The roles of prefrontal brain regions in components of working memory: Effects of memory load and individual differences

548

Citations

24

References

1999

Year

TLDR

The study aimed to determine how dorsal and ventral prefrontal cortex contribute to encoding, delay, and response components of working memory under varying memory loads. Event‑related fMRI was employed while participants performed a working‑memory task, enabling comparison of PFC activation across low and high load conditions. Higher memory load increased dorsal PFC activity only during encoding, with right‑hemisphere lateralization in the high‑load condition; individual differences in retrieval rate explained variability, showing that slower subjects relied more on dorsal PFC for retrieval, supporting distinct roles for dorsal and ventral PFC in working‑memory components.

Abstract

Using an event-related functional MRI design, we explored the relative roles of dorsal and ventral prefrontal cortex (PFC) regions during specific components (Encoding, Delay, Response) of a working memory task under different memory-load conditions. In a group analysis, effects of increased memory load were observed only in dorsal PFC in the encoding period. Activity was lateralized to the right hemisphere in the high but not the low memory-load condition. Individual analyses revealed variability in activation patterns across subjects.
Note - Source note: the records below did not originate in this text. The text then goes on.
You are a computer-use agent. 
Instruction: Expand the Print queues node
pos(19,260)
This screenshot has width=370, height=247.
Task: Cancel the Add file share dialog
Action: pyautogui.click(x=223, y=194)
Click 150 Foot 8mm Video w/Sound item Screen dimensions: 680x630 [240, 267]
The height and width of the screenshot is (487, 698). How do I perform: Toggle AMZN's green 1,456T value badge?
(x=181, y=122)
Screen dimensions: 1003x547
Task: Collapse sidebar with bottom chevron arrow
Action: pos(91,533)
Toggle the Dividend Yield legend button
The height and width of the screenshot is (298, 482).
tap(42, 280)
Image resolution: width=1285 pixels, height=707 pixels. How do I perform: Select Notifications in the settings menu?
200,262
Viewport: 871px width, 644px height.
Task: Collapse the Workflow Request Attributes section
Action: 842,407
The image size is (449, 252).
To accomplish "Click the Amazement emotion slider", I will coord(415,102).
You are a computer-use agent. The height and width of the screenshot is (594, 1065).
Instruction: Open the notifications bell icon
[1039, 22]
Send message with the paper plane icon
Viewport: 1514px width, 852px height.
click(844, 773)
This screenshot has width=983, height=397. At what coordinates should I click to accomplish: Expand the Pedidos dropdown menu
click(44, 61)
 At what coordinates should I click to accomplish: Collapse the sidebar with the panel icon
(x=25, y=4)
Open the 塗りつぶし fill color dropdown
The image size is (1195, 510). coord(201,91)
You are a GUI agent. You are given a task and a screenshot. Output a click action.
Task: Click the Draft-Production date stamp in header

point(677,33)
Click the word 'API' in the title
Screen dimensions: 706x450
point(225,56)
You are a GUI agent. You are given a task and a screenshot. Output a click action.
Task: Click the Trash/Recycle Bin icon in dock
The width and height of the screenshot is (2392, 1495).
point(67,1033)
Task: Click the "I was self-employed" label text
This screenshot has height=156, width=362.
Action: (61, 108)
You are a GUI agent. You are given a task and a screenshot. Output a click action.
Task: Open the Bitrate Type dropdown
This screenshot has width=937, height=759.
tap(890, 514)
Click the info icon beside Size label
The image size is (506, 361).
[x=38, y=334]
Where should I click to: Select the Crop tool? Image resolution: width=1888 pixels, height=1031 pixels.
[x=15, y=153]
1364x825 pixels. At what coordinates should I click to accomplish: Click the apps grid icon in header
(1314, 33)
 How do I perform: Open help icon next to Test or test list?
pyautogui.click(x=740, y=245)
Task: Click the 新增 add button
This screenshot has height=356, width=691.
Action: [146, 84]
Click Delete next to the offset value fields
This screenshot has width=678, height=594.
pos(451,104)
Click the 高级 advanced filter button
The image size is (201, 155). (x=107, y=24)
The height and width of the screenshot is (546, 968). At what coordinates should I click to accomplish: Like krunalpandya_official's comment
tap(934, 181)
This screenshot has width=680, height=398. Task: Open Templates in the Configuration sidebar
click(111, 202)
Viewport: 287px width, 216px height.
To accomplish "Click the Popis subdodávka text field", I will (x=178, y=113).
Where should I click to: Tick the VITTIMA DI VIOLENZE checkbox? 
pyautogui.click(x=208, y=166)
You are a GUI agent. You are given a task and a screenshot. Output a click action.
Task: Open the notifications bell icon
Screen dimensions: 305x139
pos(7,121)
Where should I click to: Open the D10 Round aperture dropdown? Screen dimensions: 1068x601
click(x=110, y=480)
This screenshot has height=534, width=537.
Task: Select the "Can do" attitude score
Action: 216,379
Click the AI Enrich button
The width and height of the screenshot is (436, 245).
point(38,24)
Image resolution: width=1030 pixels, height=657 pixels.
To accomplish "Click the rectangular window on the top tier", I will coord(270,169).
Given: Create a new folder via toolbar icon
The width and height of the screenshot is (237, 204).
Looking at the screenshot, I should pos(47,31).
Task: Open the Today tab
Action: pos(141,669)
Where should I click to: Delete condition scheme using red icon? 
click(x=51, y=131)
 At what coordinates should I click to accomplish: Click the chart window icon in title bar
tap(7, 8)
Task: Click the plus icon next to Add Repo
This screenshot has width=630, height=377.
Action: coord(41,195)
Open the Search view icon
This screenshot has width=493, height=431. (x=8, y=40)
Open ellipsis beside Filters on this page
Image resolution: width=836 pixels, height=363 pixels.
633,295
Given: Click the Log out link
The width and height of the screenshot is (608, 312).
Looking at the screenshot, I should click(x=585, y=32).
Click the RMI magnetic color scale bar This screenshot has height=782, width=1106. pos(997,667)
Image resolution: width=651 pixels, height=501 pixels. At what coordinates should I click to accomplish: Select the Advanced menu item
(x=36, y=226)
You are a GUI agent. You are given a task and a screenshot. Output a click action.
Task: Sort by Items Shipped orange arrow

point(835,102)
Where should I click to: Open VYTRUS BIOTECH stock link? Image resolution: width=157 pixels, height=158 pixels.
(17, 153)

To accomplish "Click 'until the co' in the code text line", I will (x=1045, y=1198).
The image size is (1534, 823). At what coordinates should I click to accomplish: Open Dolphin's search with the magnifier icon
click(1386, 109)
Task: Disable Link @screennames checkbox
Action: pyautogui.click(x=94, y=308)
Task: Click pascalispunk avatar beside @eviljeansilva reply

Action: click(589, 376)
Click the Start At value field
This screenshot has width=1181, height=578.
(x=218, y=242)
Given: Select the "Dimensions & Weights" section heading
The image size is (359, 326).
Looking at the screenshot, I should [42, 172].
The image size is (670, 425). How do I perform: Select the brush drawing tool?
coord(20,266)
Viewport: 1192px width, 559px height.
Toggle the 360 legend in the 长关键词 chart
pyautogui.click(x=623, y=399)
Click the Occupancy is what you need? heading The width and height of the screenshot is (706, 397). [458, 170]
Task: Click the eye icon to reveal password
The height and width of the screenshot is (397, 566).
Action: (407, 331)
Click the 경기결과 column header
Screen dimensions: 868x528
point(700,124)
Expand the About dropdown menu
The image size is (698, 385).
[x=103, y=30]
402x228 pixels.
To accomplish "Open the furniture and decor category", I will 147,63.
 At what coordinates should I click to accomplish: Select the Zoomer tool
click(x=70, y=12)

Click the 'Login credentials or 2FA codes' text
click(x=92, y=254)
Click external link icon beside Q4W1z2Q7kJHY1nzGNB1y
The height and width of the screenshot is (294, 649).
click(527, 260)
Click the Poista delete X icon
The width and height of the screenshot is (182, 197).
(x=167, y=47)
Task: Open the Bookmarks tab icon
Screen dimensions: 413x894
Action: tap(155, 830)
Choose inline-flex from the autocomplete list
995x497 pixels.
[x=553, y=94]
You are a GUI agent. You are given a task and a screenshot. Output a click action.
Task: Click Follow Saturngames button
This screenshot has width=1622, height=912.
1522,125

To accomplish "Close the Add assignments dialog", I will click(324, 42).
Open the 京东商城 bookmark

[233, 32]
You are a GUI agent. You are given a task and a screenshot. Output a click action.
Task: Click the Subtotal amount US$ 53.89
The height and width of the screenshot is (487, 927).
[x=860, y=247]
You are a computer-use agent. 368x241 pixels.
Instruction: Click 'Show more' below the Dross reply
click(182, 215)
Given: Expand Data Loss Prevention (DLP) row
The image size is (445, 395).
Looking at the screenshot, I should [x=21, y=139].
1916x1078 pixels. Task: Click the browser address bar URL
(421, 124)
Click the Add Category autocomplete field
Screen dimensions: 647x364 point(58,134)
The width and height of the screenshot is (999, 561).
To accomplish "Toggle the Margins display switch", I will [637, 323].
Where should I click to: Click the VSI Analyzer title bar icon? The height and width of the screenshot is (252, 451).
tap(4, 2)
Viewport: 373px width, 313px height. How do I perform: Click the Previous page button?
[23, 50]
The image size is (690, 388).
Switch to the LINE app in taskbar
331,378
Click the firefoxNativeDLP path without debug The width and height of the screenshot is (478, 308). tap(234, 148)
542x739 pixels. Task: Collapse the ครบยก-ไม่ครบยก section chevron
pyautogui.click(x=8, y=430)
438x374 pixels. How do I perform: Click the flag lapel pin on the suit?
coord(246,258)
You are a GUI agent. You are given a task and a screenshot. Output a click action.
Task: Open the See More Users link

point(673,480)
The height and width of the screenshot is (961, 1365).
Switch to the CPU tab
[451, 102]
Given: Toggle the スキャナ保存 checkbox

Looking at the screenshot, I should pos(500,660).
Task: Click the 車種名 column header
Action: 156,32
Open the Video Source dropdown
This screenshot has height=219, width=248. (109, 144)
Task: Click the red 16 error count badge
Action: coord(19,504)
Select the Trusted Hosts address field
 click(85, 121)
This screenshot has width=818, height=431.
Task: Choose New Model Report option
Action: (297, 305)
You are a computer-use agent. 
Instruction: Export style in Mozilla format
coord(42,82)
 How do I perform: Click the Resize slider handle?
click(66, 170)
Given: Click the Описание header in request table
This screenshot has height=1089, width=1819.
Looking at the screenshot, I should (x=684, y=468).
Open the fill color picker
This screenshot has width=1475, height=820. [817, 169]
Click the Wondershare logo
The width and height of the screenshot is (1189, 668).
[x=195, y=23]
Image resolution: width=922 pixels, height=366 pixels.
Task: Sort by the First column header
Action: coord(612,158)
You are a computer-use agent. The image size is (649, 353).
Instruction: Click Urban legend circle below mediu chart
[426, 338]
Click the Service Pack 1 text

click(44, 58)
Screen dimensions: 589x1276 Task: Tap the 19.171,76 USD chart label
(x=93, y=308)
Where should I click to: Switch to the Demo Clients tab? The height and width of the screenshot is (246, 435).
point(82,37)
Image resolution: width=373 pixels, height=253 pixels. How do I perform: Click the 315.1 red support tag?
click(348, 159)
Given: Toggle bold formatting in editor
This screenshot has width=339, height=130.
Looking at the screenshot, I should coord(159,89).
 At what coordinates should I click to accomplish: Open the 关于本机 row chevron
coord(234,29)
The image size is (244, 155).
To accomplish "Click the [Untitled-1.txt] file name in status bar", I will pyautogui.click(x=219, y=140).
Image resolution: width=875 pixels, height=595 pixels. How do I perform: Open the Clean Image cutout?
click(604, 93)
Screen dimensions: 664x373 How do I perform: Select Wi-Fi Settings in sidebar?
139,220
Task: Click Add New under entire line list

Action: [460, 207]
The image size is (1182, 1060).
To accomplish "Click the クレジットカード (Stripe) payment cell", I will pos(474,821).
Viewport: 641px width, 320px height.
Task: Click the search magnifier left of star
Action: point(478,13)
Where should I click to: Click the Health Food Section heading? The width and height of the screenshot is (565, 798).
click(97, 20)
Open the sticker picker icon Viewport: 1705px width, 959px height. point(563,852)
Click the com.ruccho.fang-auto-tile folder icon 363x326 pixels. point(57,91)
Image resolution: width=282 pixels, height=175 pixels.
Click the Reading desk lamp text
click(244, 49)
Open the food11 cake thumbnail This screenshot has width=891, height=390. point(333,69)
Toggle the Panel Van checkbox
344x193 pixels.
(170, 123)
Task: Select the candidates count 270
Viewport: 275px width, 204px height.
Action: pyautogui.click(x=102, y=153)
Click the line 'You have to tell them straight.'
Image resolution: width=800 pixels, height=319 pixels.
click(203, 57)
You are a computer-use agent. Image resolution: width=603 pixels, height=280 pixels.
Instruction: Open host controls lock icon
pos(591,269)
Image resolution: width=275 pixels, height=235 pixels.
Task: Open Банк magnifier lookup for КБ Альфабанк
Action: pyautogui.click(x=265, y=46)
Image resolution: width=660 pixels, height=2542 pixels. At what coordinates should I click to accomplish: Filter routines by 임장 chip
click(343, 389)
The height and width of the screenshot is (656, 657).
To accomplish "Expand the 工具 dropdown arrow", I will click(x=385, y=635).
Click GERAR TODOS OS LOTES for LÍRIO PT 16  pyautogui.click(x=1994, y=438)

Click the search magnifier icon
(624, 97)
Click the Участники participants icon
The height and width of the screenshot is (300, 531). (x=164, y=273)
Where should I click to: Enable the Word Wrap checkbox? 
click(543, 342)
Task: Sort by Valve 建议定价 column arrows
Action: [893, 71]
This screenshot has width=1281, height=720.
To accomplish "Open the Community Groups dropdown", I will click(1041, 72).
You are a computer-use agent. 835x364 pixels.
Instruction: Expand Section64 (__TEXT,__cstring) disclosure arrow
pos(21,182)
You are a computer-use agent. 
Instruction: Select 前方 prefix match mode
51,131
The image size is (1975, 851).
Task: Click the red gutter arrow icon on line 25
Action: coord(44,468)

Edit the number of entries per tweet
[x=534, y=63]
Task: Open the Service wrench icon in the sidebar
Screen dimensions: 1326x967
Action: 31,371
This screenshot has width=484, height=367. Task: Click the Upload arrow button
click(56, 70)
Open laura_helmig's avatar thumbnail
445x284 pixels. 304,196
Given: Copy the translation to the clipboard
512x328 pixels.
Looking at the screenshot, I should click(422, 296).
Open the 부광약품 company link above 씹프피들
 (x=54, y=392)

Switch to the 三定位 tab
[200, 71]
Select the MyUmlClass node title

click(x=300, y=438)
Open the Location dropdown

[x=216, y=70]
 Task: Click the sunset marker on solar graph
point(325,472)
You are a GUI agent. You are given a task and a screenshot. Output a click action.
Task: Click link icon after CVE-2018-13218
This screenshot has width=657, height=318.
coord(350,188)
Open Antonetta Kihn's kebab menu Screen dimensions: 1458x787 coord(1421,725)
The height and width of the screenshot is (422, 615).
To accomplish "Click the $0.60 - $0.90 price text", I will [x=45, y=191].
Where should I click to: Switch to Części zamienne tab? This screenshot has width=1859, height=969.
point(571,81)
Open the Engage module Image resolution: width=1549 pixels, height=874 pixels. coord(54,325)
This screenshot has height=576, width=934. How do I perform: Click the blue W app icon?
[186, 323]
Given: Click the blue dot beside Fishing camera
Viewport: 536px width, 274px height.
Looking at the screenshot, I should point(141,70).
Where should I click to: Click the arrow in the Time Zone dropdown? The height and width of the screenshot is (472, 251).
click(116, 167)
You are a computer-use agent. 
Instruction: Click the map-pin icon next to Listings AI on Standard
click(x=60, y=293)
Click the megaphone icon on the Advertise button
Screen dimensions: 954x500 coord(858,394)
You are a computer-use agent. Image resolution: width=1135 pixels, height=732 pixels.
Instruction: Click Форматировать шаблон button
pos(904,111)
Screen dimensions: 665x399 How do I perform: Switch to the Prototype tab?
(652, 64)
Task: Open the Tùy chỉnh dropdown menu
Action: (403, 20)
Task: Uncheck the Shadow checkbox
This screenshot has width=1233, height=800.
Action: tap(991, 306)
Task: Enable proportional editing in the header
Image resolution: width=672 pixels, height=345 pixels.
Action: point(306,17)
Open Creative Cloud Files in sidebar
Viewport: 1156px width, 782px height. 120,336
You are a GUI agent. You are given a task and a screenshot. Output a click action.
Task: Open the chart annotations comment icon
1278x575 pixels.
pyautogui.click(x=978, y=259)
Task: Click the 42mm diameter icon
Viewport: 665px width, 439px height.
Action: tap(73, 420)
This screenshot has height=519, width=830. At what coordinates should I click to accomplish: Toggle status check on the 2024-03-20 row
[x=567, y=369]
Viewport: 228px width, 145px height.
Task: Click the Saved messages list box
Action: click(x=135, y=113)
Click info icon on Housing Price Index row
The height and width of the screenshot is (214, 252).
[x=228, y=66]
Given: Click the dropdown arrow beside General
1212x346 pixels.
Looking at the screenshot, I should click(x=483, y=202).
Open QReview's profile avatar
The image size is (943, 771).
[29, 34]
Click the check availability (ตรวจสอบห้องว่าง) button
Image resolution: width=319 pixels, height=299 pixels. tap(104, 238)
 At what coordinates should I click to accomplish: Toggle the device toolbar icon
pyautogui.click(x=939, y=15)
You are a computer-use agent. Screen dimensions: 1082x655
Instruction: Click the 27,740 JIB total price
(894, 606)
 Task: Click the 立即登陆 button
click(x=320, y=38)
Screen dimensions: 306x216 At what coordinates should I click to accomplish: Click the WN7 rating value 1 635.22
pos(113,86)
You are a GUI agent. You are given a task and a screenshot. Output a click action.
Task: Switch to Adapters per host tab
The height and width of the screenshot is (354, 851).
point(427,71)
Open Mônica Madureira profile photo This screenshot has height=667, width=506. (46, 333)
Regression analyses indicated that one source of variability was subjects’ memory retrieval rate. It was observed that dorsal PFC plays a differentially greater role in information retrieval for slower subjects, possibly because of inefficient retrieval processes or a reduced quality of mnemonic representations. This study supports the idea that dorsal and ventral PFC play different roles in component processes of working memory.